Many exhibits and lectures echoed common themes: finding ways to integrate science with math, English, art and other fields in education, and making learning as hands-on and technologically advanced for students as possible.

"Science can't function in isolation," said Alan L. Towler, president of Austin, Tex.-based MediaGarden, which makes computer hardware and software for schools.

The displays included computerized blood-pressure tests and "Slime Chemistry" sets.

"I hope to implement some of the stuff when I go back," said David Baas, a chemistry teacher from Valley Christian High School in Cerritos. But he and colleague Frank Zuidema, from San Dieguito High School in Encinitas, admitted that it isn't easy. "I may forget and two weeks from now I'll wonder what that pile is in the corner," said Zuidema of the brochures and workshop papers he had collected.

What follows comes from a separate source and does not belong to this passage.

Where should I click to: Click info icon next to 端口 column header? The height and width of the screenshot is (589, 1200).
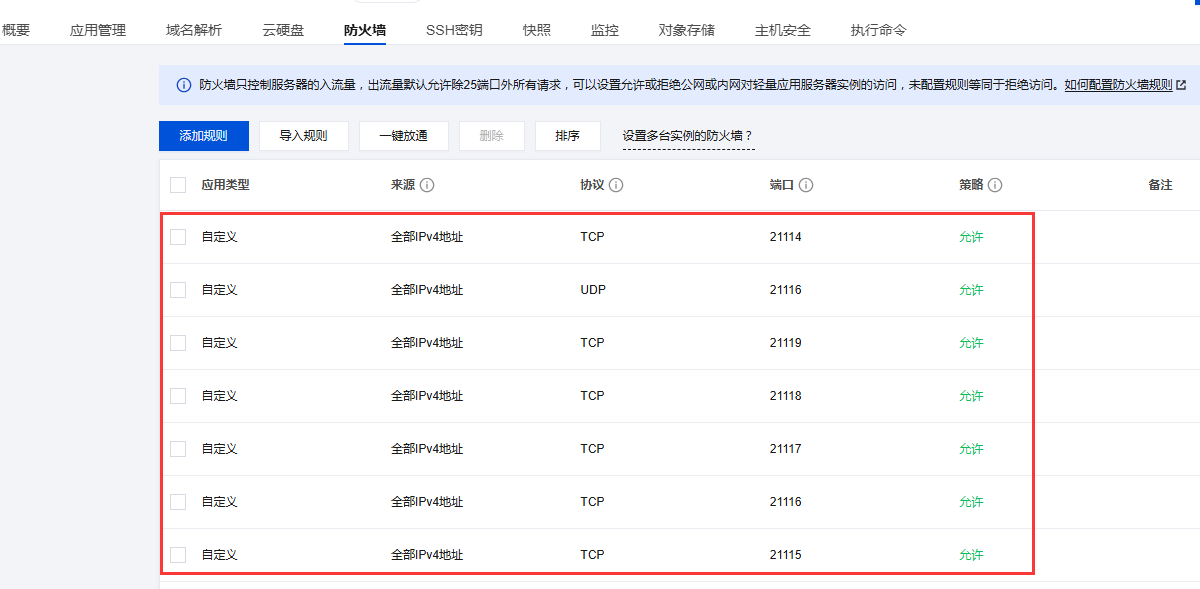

Workshops offered methods for teachers to interest students in biology, astronomy and other sciences. Others showed how theater can be used to teach children about space travel and how chemistry can be taught through making cotton candy or rock candy. Several lectures discussed cultural and gender bias in science, encouraging teachers to specifically encourage more girls in the sciences.

Baas and Zuidema said they have attended the National Science Teachers Assn. conferences for 20 years. "This is one of the better ones," Baas said.